Targeted Metabolic Alterations in Prostate Cancer: A Promising Therapeutic Strategy

The treatment of prostate cancer (PCa) remains a major challenge due to the development of resistance to androgen receptor (AR)-targeted therapies and paclitaxel-based chemotherapeutic agents, highlighting the need for novel therapeutic approaches. Unlike the majority of tumor cells that depend on aerobic glycolysis (the Warburg effect) for energy production, early stage PCa primarily utilizes oxidative phosphorylation (OXPHOS), while advanced-stage PCa shifts to aerobic glycolysis. Consequently, targeting metabolic alterations specific to PCa may represent a promising therapeutic strategy. This review initially delineates the glucose metabolism phenotype characteristic of healthy prostate cells as well as primary and metastatic PCa cells, which underpin the development and progression of the disease.

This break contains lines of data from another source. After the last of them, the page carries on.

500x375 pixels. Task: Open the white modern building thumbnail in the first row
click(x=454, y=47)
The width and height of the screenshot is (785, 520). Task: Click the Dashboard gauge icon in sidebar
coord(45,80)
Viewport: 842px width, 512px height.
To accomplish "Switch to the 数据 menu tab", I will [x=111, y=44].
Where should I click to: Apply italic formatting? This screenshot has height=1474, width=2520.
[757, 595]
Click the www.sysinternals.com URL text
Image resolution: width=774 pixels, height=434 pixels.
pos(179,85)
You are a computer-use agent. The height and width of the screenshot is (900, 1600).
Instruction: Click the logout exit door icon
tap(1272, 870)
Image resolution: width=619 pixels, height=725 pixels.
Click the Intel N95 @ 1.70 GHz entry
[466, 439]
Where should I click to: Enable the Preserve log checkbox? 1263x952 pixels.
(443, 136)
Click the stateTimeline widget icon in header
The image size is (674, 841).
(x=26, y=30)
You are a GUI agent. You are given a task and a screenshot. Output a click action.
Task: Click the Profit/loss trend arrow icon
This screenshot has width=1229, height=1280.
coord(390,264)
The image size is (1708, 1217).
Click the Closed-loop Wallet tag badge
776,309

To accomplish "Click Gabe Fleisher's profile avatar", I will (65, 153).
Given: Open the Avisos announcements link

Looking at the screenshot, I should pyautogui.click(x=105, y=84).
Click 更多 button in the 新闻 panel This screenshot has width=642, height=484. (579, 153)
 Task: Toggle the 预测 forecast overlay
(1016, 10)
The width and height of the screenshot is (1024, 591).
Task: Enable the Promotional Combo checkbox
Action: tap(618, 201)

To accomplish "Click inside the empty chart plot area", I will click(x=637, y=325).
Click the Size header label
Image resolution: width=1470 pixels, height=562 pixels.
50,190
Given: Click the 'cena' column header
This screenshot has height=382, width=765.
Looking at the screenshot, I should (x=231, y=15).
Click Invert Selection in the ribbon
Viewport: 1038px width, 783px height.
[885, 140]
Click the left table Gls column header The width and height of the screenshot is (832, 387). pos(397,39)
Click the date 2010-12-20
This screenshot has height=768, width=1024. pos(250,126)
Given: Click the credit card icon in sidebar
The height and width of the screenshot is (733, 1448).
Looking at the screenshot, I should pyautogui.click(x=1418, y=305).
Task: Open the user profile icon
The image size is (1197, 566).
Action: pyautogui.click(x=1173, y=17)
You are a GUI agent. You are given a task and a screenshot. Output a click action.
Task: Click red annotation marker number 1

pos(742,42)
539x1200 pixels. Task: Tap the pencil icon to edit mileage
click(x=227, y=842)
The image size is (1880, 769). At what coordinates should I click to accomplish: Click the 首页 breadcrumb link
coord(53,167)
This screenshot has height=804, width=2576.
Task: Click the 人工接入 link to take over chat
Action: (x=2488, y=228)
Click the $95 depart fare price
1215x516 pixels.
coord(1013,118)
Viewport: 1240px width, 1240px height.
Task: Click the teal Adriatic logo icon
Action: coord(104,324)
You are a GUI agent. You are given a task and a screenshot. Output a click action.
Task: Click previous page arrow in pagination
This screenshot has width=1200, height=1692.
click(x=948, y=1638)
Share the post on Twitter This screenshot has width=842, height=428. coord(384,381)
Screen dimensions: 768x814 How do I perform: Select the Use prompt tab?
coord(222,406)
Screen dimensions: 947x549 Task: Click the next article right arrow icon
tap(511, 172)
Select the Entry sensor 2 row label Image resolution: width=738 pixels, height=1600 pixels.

Subsequently, it elaborates on the roles and mechanisms of inhibitors targeting key enzymes involved in glycolysis and the synthesis of OXPHOS in the context of PCa treatment. Finally, the review discusses inhibitors that concurrently target both glycolysis and OXPHOS, potentially mitigating the compensatory pathways that support cancer cell survival. Collectively, this review contributes to a deeper understanding of metabolic alterations in PCa and informs the ongoing development of therapeutic interventions.